India may not drag the US to the World Trade Organization (WTO) for ending preferential benefits to its exports, but trade experts say India must raise the issue as the entire review was discriminatory.
Though the benefits under the Generalised System of Preferences (GSP) are supposed to be non-discriminatory and nonreciprocal, the government is unlikely to challenge the US’ move as Washington has withdrawn them on the basis of India not providing “equitable and reasonable access to its markets in numerous sectors”.
“The US has not said that it is ending the benefits on the basis of non-reciprocity. It has talked about equitable market access,” said one official aware of the details.

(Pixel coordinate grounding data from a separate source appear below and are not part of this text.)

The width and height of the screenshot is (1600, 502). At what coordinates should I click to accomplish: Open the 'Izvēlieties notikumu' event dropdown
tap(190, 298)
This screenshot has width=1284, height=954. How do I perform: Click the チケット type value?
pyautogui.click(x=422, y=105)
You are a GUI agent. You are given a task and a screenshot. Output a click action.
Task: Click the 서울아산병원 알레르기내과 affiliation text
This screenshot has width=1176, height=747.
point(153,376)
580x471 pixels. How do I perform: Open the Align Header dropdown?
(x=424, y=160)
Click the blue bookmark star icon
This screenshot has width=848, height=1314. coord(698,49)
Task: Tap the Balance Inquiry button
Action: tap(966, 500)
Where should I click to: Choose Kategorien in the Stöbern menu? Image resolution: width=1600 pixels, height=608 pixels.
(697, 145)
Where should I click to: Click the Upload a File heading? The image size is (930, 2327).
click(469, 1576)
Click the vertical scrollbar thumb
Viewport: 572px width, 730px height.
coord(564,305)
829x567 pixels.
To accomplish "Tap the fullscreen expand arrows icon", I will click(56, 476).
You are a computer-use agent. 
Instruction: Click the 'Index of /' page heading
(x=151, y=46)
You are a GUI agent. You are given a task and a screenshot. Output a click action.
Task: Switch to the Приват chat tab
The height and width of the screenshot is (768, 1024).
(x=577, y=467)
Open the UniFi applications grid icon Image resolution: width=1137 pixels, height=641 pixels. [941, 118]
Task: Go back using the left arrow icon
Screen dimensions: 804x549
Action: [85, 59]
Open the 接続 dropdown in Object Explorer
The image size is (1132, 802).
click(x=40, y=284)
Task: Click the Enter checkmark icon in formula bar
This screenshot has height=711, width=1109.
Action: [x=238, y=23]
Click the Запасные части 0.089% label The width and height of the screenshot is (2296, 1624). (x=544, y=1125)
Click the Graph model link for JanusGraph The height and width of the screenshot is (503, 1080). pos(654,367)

On Tuesday, Washington said India had implemented a “wide array of trade barriers that create serious negative effects on United States commerce. Despite intensive engagement, India has failed to take the necessary steps to meet the GSP criterion”.
India had challenged the European Union’s GSP regime for seriously drug-affected countries in 2002 and the WTO Appellate Body later found that the EU’s GSP drug regime then was not based on objective and transparent criteria for the selection of the beneficiary countries. “India has argued that the EU had discriminated among developing countries, which is not the case now,” the official added.
“We are yet to take a call whether we will challenge it but discussions are on,” said another official.
However, experts and former trade envoys said the US’ move should be disputed on systemic grounds. “By not challenging this violation, we would be giving up our right to fight for special and differential treatment at WTO. GSP is supposed to be nondiscriminatory,” said Biswajit Dhar, professor at the Centre for Economic Studies and Planning in the School of Social Sciences at Jawaharlal Nehru University.